If you are in tune with what the wider culture considers good and right, you will, of course, find yourself tolerated even if you name the name Jesus, largely because the “Jesus” you are positing is everything quite like the god of this age. The world loves the name of Christ when attached to its favorite social agendas, domestic sins and idols – what it hates is the real biblical Christ, who will not share allegiance to the dominant cultural gods of this world.

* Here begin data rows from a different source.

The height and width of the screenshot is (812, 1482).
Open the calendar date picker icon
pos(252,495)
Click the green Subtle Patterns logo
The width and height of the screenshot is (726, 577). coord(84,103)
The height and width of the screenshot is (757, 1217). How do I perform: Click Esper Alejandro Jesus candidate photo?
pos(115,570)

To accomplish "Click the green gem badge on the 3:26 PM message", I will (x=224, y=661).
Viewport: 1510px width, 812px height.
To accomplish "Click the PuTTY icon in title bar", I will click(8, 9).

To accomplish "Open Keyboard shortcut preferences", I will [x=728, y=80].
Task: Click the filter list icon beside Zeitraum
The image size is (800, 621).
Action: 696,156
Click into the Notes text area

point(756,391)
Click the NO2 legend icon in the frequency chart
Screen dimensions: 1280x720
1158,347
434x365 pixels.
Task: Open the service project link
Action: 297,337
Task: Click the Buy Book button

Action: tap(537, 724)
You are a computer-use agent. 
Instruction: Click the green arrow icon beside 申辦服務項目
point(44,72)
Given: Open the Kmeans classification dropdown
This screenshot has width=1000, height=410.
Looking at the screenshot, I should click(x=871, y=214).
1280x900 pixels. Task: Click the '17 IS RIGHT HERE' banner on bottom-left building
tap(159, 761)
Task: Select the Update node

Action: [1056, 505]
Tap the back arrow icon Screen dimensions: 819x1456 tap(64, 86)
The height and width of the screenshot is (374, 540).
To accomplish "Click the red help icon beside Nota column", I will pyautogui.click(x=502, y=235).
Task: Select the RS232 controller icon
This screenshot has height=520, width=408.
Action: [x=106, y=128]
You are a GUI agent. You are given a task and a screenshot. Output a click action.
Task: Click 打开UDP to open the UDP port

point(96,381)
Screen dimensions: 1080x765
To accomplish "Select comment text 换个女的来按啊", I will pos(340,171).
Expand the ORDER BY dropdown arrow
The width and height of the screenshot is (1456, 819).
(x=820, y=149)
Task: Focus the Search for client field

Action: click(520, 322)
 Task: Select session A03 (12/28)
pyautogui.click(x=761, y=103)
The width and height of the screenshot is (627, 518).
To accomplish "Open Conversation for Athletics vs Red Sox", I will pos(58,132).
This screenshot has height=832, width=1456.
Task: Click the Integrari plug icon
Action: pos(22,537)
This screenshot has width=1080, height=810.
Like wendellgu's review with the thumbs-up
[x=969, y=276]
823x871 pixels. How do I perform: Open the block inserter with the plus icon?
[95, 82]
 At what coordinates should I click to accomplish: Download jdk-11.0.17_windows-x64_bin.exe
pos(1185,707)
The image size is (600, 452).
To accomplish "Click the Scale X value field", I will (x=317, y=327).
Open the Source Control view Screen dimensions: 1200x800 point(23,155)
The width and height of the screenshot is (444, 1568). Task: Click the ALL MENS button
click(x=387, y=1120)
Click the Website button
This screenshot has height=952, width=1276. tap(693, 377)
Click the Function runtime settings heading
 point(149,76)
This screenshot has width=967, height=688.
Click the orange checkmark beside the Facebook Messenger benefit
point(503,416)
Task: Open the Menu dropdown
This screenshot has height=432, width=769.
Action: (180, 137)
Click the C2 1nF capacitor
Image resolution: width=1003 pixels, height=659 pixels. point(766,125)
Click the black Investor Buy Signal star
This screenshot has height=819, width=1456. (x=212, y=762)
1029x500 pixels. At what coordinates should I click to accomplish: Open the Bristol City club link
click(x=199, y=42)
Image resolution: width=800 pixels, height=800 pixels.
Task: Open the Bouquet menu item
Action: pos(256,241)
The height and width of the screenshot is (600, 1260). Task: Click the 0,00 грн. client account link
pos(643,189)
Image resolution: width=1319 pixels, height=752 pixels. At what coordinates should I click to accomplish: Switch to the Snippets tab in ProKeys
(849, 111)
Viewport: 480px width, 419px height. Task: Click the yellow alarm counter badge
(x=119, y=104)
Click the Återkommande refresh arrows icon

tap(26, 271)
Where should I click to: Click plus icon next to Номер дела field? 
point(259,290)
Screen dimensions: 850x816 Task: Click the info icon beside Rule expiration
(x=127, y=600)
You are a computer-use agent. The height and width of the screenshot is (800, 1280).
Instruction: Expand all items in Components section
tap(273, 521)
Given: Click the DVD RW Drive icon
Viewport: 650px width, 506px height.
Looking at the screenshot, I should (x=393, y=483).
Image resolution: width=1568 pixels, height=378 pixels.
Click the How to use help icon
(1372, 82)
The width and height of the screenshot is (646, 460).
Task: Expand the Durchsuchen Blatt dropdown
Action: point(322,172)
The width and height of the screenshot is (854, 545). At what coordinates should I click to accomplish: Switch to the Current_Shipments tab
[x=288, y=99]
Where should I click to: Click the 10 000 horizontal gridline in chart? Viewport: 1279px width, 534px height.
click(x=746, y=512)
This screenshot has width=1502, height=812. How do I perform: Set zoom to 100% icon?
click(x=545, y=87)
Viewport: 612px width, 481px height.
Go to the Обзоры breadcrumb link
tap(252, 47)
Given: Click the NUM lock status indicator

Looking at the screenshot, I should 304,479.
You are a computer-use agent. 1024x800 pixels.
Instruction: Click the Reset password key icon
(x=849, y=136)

That’s why you see such outrage at basic biblical teachings on things like abortion, homosexuality, gender, and more. Once you stray into a subject that the Bible unflinchingly covers in a way contrary to the ideals of the culture, you quickly find yourself in the crosshairs of those who, as Trueman said, would compare you to a supremacist. White. This has happened before on the three aforementioned issues of abortion, homosexuality and gender, by the way, even from some who claim to be Christians. It seems that many are still asking to be accepted in a world that has rapidly become post-Christian.

That’s why Trueman’s quote is still relevant this year. The point is relatively simple, and I believe faithful ministers of the gospel have been doing it for years: count the cost, Christian. It will cost you to follow Jesus, no matter what cultural climate you find yourself in. It will cost you to be found faithful. It will cost you to defend the truth. The question has never been “if”, but simply “when”. When it comes time to pay the Pied Piper, and trust me, it will, no amount of “cool” will stop debt collectors. Some may lose their jobs, have their homes confiscated, have loved ones dissociate themselves from them, and perhaps even suffer even greater hardship. I might even be bold enough to bet someone from the “new” tolerance will comment, “Good. You have what you deserve.” Yet if Christ and His Word are cherished above all else, we will hold out to the end, knowing that the position of Scripture on all issues will outlast the progressive ideals of a culture still wavering.

If I can remember another prescient word, it would be from the author of Hebrews who warned against apostasy – something that I believe the wider Christian church is currently in great danger of. :

For we know Him who said, “Vengeance is mine, I will repay it.” And again: “The Lord will judge his people. It is a terrifying thing to fall into the hands of the living God.

But remember the days of old when, having been enlightened, you endured a great conflict of suffering, partly by being put on public display by insults and anguish, and partly by becoming companions to those who were so treated . For you have shown sympathy to the prisoners and gladly accepted the confiscation of your property, knowing that you have for yourself a better and lasting possession of it. Therefore, do not throw away your trust, which has a great reward. For you need endurance, so that when you have done the will of God, you will receive what was promised.

For in a little while yet, He who is coming will come, and will not delay. But My righteous shall live by faith; and if he backs down, My soul has no pleasure in him. But we are not those who shrink back to destruction, but those who have faith to save the soul (Heb. 10:32-39).